** START Reading passage **
The Captains continue working in St. Louis to prepare for their journey up the Missouri River. Across the Mississippi River, Sergeant Ordway is in charge of the men at their winter camp on the Wood River.

attending to Sunderey Stores &c

William Clark
Crates, a bales, a keg, and an officer's coat

April 11, 1805

The day is hot as the men work the pirogues and canoes 19 miles against the Missouri current. Lewis examines the salts along the shore. Clark finds the coal on the hillsides does not burn well. Camp is below the Little Missouri River.

we halted at two P. M. and made a comfortable dinner on a venison stake and beavers tales with the bisquit which got wet on the 8th inst. by the accidant of the canoe filling with water before mentioned.

Meriwether Lewis
Cooked strips of meat and fried biscuits

April 11, 1806

Struggling past the Cascades of the Columbia, the men carry or tow the empty canoes. Indians attempt to steal tools, and when they almost succeed in taking Lewis' dog, Seaman, Lewis demands his return with a threat of death.

with great dificuelty and much fatigue we drew up 4 of our canoes above the Rapids 3 miles in extent.
the men became So fatigued that we deturmined to puspone takeing the 5th Canoe untill tomorrow.
** END Reading passage **
** START Supplied information **
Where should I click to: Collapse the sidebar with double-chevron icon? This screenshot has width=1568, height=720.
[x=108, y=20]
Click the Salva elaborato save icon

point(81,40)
** END Supplied information **
- **Written request A**
Copy the Lewis and Clark passage word for word, starting with "April 11, 1806" and going on through "miles in extent.".
- **Written request B**
In the Lewis and Clark passage, how many miles do the men work the pirogues and canoes against the Missouri current on April 11, 1805?
- **Written request C**
Summarize the Lewis and Clark passage in three sentences.

- **Finished answer A**
April 11, 1806

Struggling past the Cascades of the Columbia, the men carry or tow the empty canoes. Indians attempt to steal tools, and when they almost succeed in taking Lewis' dog, Seaman, Lewis demands his return with a threat of death.

with great dificuelty and much fatigue we drew up 4 of our canoes above the Rapids 3 miles in extent.

- **Finished answer B**
19 miles.

- **Finished answer C**
The Captains prepare in St. Louis for their journey up the Missouri River, while Sergeant Ordway is in charge of the men at the winter camp on the Wood River. On April 11, 1805, the men work the pirogues and canoes 19 miles against the Missouri current, and Lewis notes a dinner of venison and beaver tails with biscuit that got wet earlier. On April 11, 1806, the men struggle to move their canoes past the Cascades of the Columbia, Indians try to steal tools and almost take Lewis' dog, Seaman, and the exhausted men put off bringing up the fifth canoe until the next day.